HOW TO COMPLETE THIS TASK. Scan the data below. Pull out each line where "screenshot" occurs.
··· ENTRIES SUPPLIED ···
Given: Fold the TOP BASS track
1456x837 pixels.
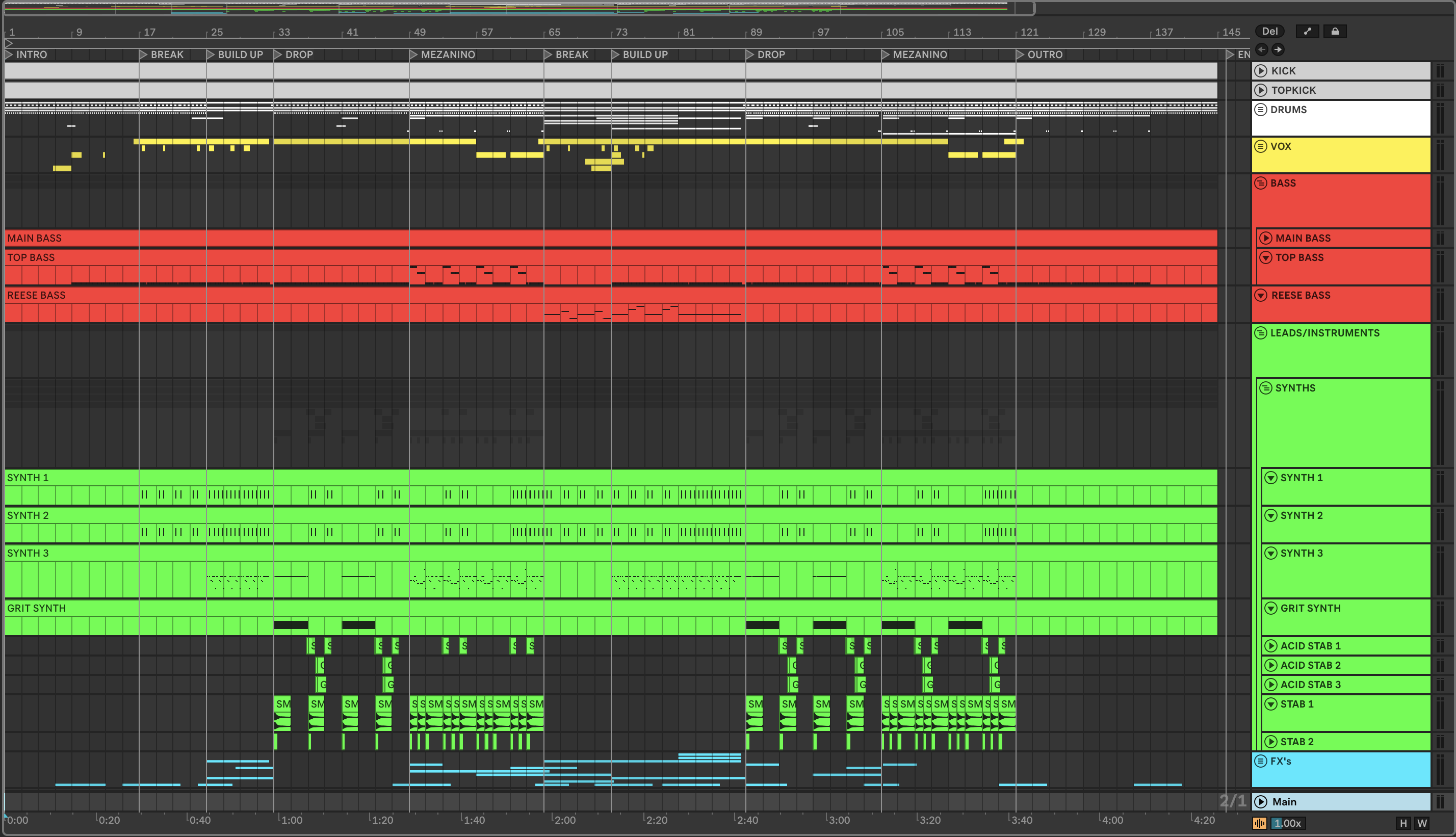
···
··· ENTRIES SUPPLIED ···
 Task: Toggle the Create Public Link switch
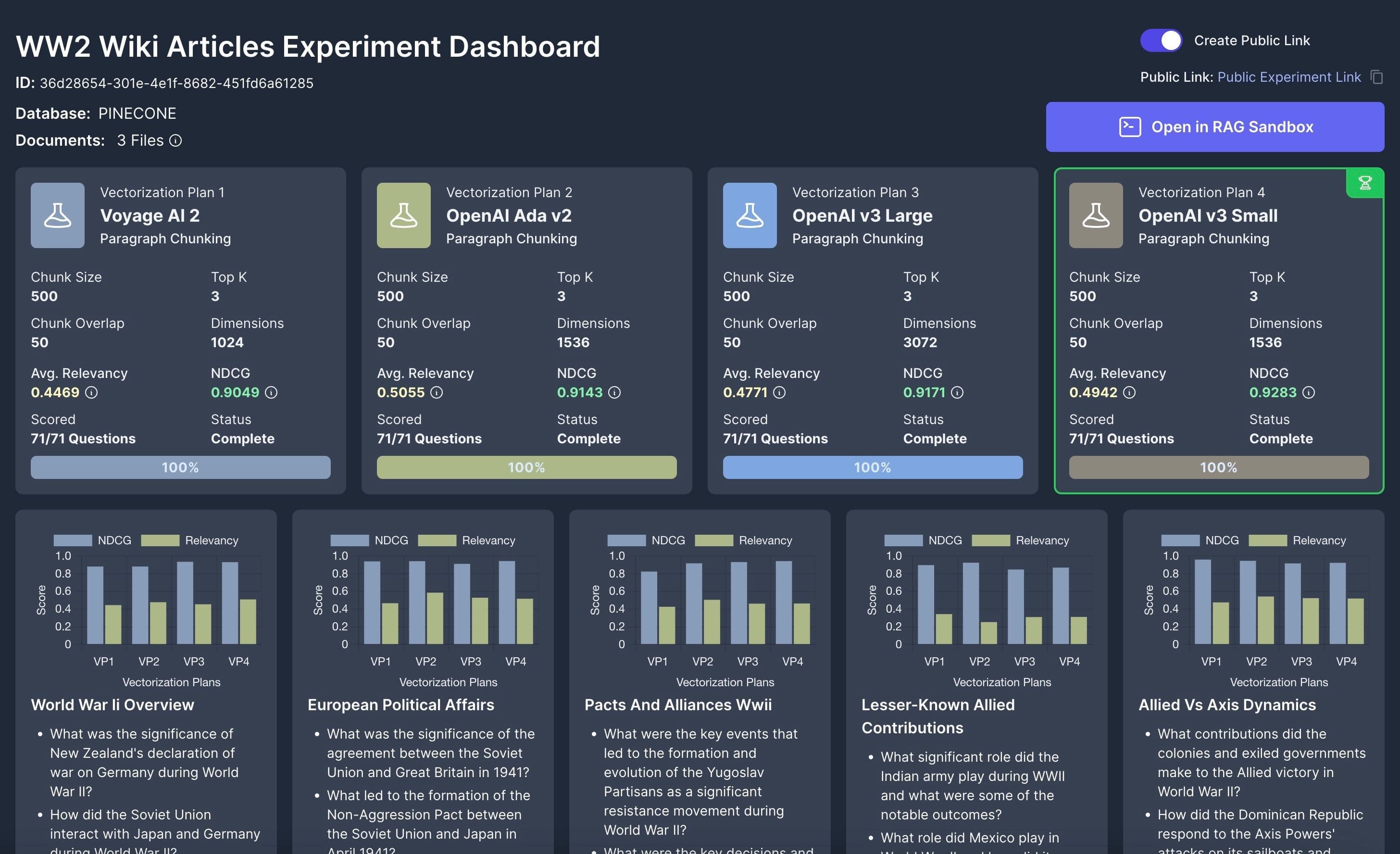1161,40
···
··· ENTRIES SUPPLIED ···
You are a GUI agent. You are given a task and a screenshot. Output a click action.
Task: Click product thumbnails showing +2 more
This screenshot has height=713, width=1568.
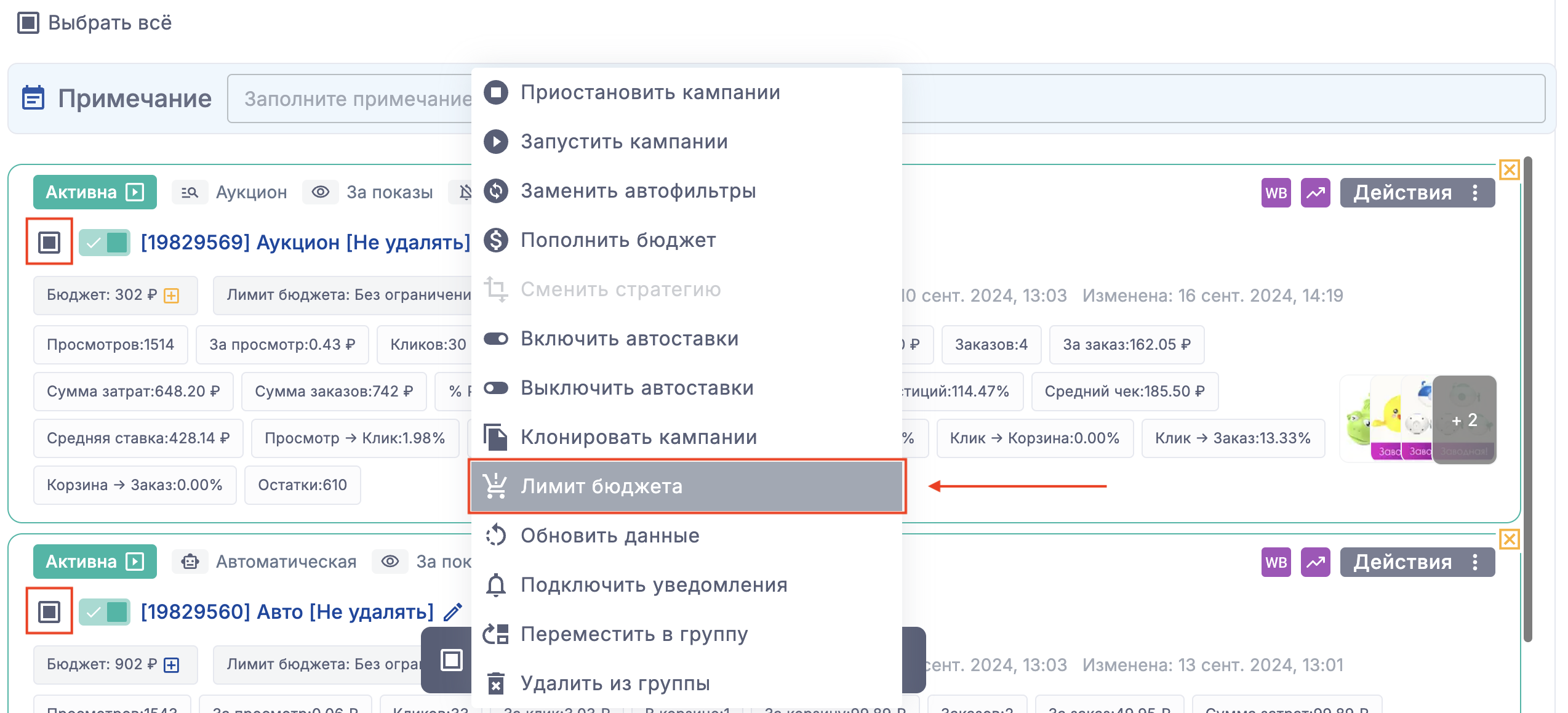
···
RESULT OF THIS EXERCISE.
You are a GUI agent. You are given a task and a screenshot. Output a click action.
This screenshot has height=713, width=1568.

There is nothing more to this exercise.